Oh, how my knees ache!
At this time of year, when the days are longer and the gardens are growing, we Physiotherapists can see an increase in people reporting sore knees. Osteoarthritis is often the cause and we find that too many patients are happy to accept this as part of getting older. “Joint wear and tear is part of life that cannot be helped”, seems to be an accepted fact, but this is wrong!
The knee is the largest articulating joint in the body. It is a modified hinge joint with a large range of movement allowing the knee to bend and straighten but, as a hinge joint, it does not have the inherent stability of a ball and socket joint such as the hip. The knee has to rely on the surrounding soft tissues – the muscles and ligaments – to support and protect it.
Osteoarthritis (OA) is a very common condition affecting more than a million people in the United Kingdom, more often over the age of 50, and more often women. OA of the knee causes pain, joint stiffness which is particularly noticeable in the morning, and reduced function. Walking, bending and stair climbing, become increasingly difficult as the thigh muscles weaken. Hobbies such as gardening and bowling become a trial rather than a joy. However, do not despair. You can slow the progression of symptoms and maintain quality of life with exercise and resistance training is a key component.
Weakness of the main thigh muscle, the Quadriceps, is a predisposing factor for the development of an arthritic knee and weak Quadriceps will lead to worsening symptoms once the disease process has begun. Therefore, working to improve your thigh muscle strength will both help prevent OA and slow the progression of symptoms if it develops.

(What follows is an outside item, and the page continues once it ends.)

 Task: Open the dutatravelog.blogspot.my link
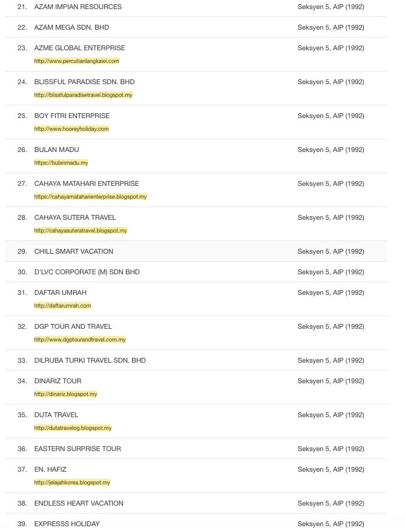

Resistance training to build up muscle strength can be in various forms. It may be to work with exercises against body weight or resistance bands at home, it may be to work with machines in a gym, and it may be a fitness class in a Church Hall. Aerobic exercise such as a brisk walk, cycle or swimming can also be effective. In fact, The National Institute of Clinical Excellence (NICE) guidelines describe exercise as a “core management”of OA, irrespective of the person’s age or severity of their condition.
Exercises to help muscle strength will help in other ways too. Better strength can bring about improvements in lower limb alignment and the biomechanics that help stabilise and off load a damaged joint. Exercise will also encourage the release of endorphins, the body’s own painkillers that will make you feel better.
Physiotherapists can advise on the best form of exercise for your knee pain and can also add additional techniques such as joint mobilisations or acupuncture to help you get started on the road to recovery. Lots can be done to keep your knees in good nick – just ask and we can help!